The confirmation of this investigation comes after a report in the Sunday Times that the ministry of safety and security spent close to R8-million on a report prepared by leading law firm Edward Nathan Sonnenbergs (ENS) 18 months ago.

Bloem confirmed that R7,554-million had been spent on the report, which was commissioned by Nqakula.

The Sunday Times reported that Nqakula failed to act after the report revealed that the legal division was in shambles. Mthimkulu’s management style and her lack of skills were identified as some of the biggest contributors to the disarray in the division.

Speaking through police spokesperson Selby Bokaba, Mthimkulu said that she had not been given an opportunity to make ‘representations” on the allegations leveled against her.

The report shows that Mthimkulu was interviewed by ENS forensic investigators as part of the study and was also consulted, along with her senior managers, on the implications of the findings for her department.

The ENS report, which is in the possession of the M&G, is titled Litigation Due Diligence Investigation in Respect of Claims by and against the South African Police Services. It investigated the functioning of a division headed by Mthimkulu, which reports directly to the national police commissioner.

However police National Commissioner Jackie Selebi says he is not privy to the damning due diligence report. Speaking to the M&G this week Selebi, who is on extended leave pending his trial in April next year on corruption charges, said that he had not seen the report.

When pressed on the issue of whether as the chief accounting officer for the police he should at least have had sight of the document, Selebi merely repeated his statement.

Nqakula commissioned the report in October 2006 for completion by the end of January 2007.

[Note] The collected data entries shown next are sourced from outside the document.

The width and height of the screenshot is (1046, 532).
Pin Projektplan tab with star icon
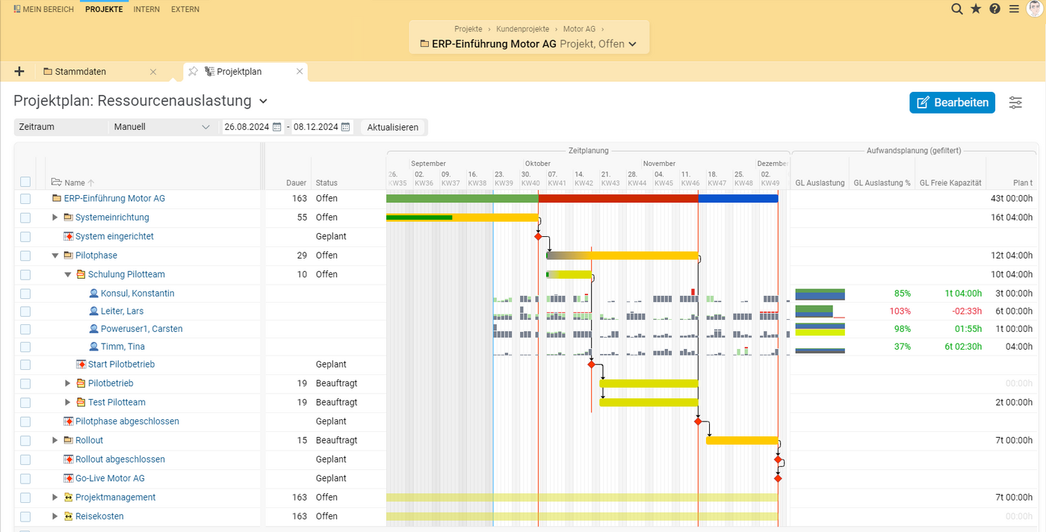coord(194,72)
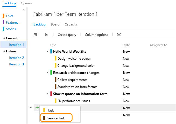The image size is (176, 124).
Task: Choose Service Task from the add menu
Action: [x=56, y=118]
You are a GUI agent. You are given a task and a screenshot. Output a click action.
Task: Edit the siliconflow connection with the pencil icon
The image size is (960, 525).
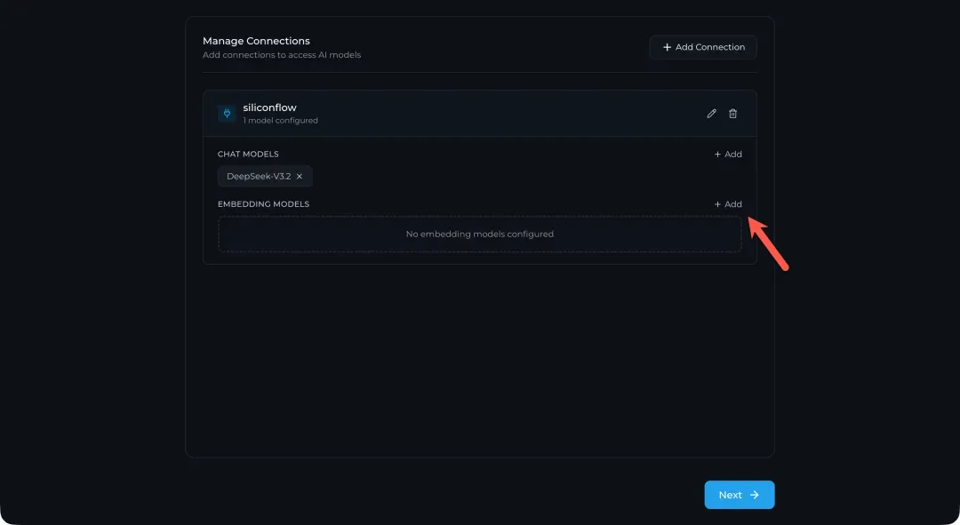point(711,114)
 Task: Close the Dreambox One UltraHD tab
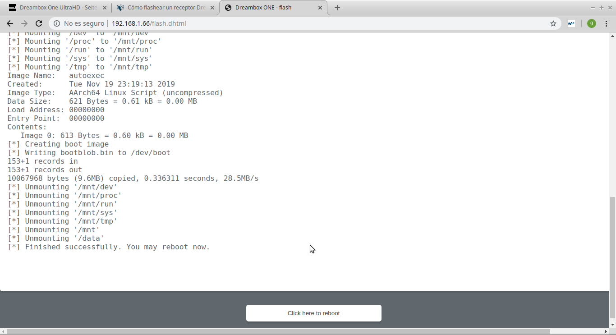[105, 8]
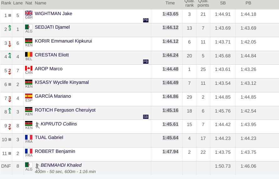
Task: Click the Canada flag next to AROP Marco
Action: click(x=29, y=68)
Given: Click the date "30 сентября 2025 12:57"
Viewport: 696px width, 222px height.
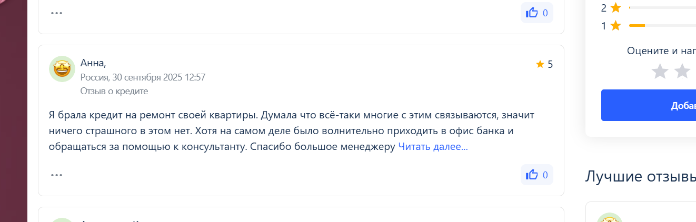Looking at the screenshot, I should [x=158, y=77].
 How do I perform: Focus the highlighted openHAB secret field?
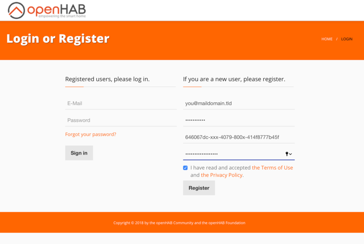[x=232, y=154]
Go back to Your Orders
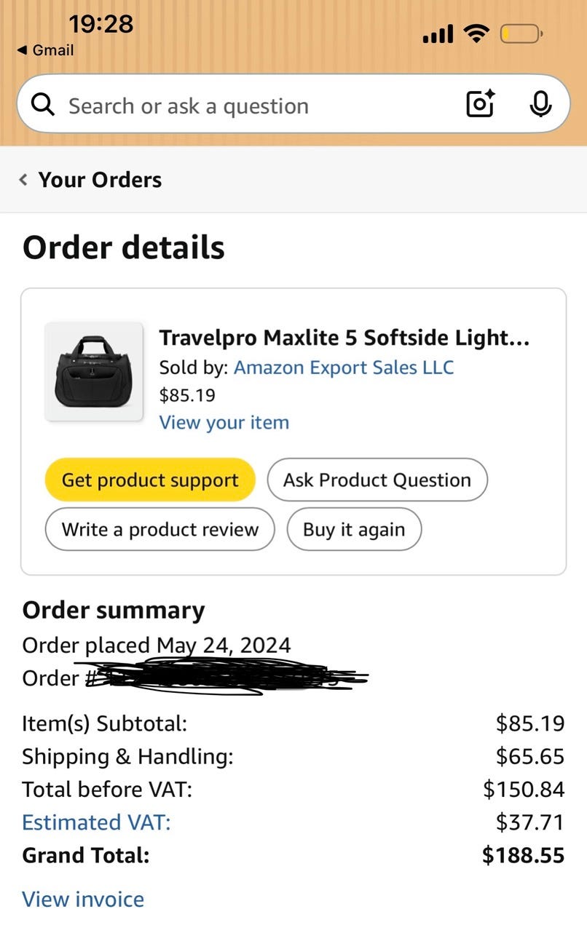 pos(100,180)
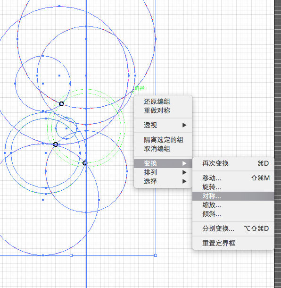281x288 pixels.
Task: Choose 移动... transform option
Action: click(x=233, y=178)
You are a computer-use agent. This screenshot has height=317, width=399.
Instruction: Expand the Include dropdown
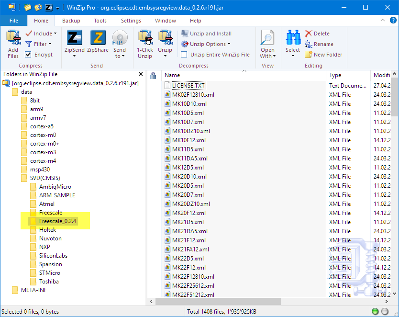click(42, 34)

The main objectives of the investigation were whether decisions ‘to defend or settle” regarding claims against the police had been taken ‘in the best interests of the Ministry and the SAPS”; the efficiency and appropriateness of the processes leading to the defence or settling of claims; and whether these decisions were taken ‘at all times by the relevant authority”.

ENS’s James Haydock confirmed to the M&G that he was part of the team that carried out the investigation, along with colleagues Johan Engelbrecht, Melanie Murcott, Andrew Staude and Jabulani Gwebu.

The Sunday Times story, the M&G can reveal, prompted the Democratic Alliance’s safety and security spokesperson, Dianne Kohler-Barnard, to write a letter to Parliament’s portfolio committee chair, Makhotso Sotyu, requesting that Mthetwa be hauled in front of the committee.

‘It is imperative that this due diligence report is presented to the Portfolio Committee for urgent review, and that the Minister of Safety and Security is called before the committee to explain why nothing [has] been done to implement the recommendations since the report was completed,” writes Kohler-Barnard. Sotyu has confirmed receipt of the letter.

The DA also sent a list of questions to Parliament regarding the saga, wanting to know among other things why action had not been taken against Mthimkulu.

The questions followed earlier one the DA posed to Mthetwa. His answer revealed that Mthimkulu had allowed a ‘personal friend” — one Mr Motsepe — to use her officially allocated state vehicle against SAPS regulations and standing orders. In his reply dated November 11 Mthetwa said the matter was under investigation.